Halloween House Par-tay
First. Let's have a moment of silence for all the brain cells I killed during last night's party. Yo, my eye-leg coordination was totally off this morning when I woke up. Every few hours I'd flashback, with horrible clarity, to something humiliating and totally ridiculous that I had said or done. Like devouring chocolate covered toffee and drinking Cranberry & Vodka cocktails at the same damn time. Word to the wise: if you've never done it, don't try it. And saying, consistently 3 or 4 times, that "Yes, Adam West is the actual mayor of Quahog. He's Mayor Adam West" during one particular conversation.
Well, Sonny and I were invited to the small but cozy one bedroom apartment of one of Sonny's co-workers. We decided to go out on a limb and dress up for the celebration. Sonny was Clark Kent and I was Hip Hop diva, Kelis. I sprayed my hair with red-orange "nightmare hair color" and Sonny donned his sexy-ass, gray, double-breasted suit. We were quite a pair. Anyway, by the time I left the party I was talking about things that didn't make sense to me, I was so drunk. Even in my screwed up state I knew I wasn't talking sense. So I turned on the Zen Sleek in the car and started singing 80s pop songs. Yes, my voice warbled like a sun-melted vinyl record. The rest of the ride home was in self-absorbed silence, with me opening the window on the cool night air. Sonny thought I was losing it but I simply didn't want to hurl on his front seat. Again.
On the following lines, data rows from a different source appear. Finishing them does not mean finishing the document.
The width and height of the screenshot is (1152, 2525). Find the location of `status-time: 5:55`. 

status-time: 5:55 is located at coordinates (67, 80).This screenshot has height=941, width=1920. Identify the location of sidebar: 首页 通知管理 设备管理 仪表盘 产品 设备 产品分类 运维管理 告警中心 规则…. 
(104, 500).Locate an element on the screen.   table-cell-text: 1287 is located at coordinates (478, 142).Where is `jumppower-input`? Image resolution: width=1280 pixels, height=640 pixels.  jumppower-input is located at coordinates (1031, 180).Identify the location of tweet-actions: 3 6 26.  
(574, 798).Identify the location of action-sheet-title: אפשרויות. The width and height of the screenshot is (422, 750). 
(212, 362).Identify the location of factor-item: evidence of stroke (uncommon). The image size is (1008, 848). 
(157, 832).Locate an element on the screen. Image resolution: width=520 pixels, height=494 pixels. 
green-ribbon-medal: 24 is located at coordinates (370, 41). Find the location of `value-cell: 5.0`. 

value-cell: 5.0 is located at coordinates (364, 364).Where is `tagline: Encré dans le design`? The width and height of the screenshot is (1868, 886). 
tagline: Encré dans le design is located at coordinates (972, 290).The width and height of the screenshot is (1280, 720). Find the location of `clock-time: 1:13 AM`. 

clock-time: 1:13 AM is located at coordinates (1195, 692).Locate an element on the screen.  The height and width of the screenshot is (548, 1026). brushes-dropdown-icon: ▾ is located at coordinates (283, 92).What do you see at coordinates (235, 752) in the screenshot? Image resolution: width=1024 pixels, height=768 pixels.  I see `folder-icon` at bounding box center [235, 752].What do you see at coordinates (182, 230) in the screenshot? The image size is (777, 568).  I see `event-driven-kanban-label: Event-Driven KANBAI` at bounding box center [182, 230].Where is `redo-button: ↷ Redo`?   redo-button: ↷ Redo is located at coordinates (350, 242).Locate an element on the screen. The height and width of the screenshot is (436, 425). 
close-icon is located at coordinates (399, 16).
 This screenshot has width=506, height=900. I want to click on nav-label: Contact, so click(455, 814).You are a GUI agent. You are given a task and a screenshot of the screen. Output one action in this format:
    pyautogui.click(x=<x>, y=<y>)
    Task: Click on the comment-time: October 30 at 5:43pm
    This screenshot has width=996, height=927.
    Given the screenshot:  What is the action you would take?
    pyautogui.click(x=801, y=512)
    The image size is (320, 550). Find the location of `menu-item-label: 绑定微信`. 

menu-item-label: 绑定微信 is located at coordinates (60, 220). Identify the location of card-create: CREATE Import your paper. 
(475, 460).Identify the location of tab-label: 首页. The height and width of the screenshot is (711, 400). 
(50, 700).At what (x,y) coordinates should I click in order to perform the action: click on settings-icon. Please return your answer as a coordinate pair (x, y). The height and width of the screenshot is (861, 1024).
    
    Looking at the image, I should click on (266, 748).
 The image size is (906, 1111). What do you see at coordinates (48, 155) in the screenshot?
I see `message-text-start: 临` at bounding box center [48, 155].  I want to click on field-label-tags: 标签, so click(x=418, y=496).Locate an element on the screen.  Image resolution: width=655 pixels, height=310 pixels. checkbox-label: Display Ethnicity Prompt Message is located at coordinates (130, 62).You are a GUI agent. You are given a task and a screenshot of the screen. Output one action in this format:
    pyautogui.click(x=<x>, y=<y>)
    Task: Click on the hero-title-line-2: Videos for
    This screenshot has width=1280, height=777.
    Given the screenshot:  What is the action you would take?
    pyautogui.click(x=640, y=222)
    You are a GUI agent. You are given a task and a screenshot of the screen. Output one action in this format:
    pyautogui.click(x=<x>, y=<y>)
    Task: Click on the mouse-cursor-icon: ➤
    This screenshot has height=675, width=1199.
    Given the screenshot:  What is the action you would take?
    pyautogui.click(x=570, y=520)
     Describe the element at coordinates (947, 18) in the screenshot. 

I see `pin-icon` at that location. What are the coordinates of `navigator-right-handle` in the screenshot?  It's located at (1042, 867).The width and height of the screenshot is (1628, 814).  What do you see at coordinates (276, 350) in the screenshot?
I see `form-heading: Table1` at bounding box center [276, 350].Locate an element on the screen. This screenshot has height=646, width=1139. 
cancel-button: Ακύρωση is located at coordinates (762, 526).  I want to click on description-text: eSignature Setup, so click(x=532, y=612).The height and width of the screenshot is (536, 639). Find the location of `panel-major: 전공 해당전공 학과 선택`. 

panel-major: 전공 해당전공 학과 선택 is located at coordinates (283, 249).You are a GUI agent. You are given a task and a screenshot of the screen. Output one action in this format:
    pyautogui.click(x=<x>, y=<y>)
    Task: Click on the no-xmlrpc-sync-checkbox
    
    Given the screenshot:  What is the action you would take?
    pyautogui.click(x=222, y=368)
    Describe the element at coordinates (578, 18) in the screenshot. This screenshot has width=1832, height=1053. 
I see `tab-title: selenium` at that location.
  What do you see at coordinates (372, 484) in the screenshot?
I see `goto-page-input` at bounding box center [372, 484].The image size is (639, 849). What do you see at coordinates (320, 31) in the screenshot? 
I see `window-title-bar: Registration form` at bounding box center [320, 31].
I continue to tell myself that the morning after heavy(ish) drinking, is not worth the greasy, thick tongue-in-mouth and the cranky, rolling stomach. It's not worth the sad resistance to light, noise and vigorous activity. I'm kind of disappointed in myself for having stayed indoors all day on such a lovely, dry day. But... I did refrain from vomiting anywhere so I guess that's an esteem booster right there :) Anyway, I think being drunk is an experience that every designated-driver-having individual should go through. It becomes quite clear by 1 in the afternoon the next day, when your stomach is too weak for toast and your head feels like the Rockettes are high-kicking inside your skull and just the smell of your own deodorant induces a dry heave... that you should leave the drinking to the pros. Shit, I'll stick with girly drinks that evoke giggles and deep conversation. Thank-you-very-much.